Обязательные задания ▸
a – Какой модальный оператор, по данным фрагмента, указывает на то, что подробности о «собирателях» и «информантах» скорее мнение Анны Ивановны, чем знание?
b – Определите, соответствуют ли фрагменту следующие утверждения, и подтвердите каждый ответ («да» или «нет») точной цитатой из него. (i) Авторы располагают данными о конкретном газетном источнике, о котором говорит Анна Ивановна. (ii) По словам информантки, в газете были напечатаны приметы о том, как обходить скотину. (iii) Со ссылкой на ван Дейка когнитивные модели названы личными, то есть субъективными.

Предоставленный фрагмент ▸
Мы, конечно, не можем с абсолютной точностью и достоверностью установить в пересказе Анны Ивановны долю фактической информации из газеты, поскольку у нас нет данных о том конкретном источнике о котором она говорит (впрочем, в какой-то степени мы можем опираться на личный опыт знакомства с подобными текстами о традиционной культуре, опубликованными в массовых изданиях). Но в пользу того, что большая часть тех подробностей о "собирателях" и "информантах" из газетной публикации, о которых сообщает нам Анна Ивановна, являются скорее ее мнением, нежели знанием, говорит и употребление модального оператора "наверно": "Я говорю: "Ну, наверно, хорошие люди, бабки где-то вот этаких молодяжек, девушек научили, девушки эти всё пропустили через газету, написали"". В отличие от стандартной формулы, типа "в газете было написано", в нашем тексте разворачивается довольно подробный рассказ о участниках процесса создания текста СМИ, которые наделяются различными характеристиками. Но, по сути дела, все эти характеристики вряд ли известны нашей информантке из самой публикации в газете. Более вероятным представляется, как мы попытаемся показать далее, что они приписаны субъектам по законам определенных когнитивных моделей и сценариев.
Если пытаться подвести данную конкретную модель под некоторый более общий класс, то можно сказать, что, в принципе, она представляет собой частный вариант, актуализацию определенного сценария, характерного для традиционной культуры вообще. Это механизм передачи традиционных правил и норм, культурного знания и, как разновидности его, знания магического. В данном случае - это действия и, возможно, магические слова, связанные со скотоводческой обрядностью: "…Даже все приметы в газетке были напечатаны. Все приметы: как обходить скотину, как застать, как выпустить". Но, "когнитивные модели являются… личными, то есть субъективными" [ван Дейк 1989, 83], они основываются прежде всего на личном знании, поэтому мы постараемся рассмотреть нашу модель прежде всего в свете личных знаний и представлений информанта.

Выдержка из данных ▸
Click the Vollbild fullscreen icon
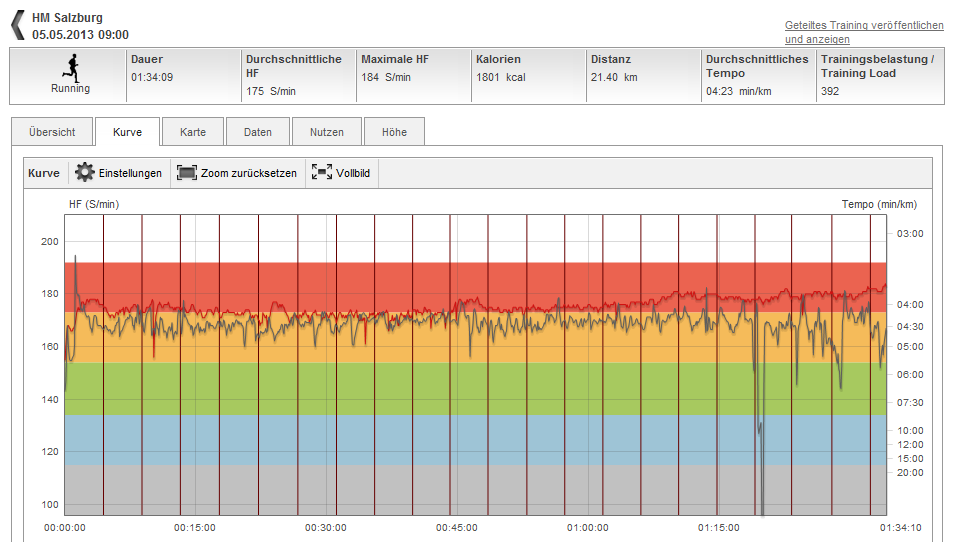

Ответы ▸
a – Модальный оператор «наверно».

b –
(i) Нет: «у нас нет данных о том конкретном источнике о котором она говорит».
(ii) Да: «Все приметы: как обходить скотину, как застать, как выпустить».
(iii) Да: «когнитивные модели являются… личными, то есть субъективными» [ван Дейк 1989, 83].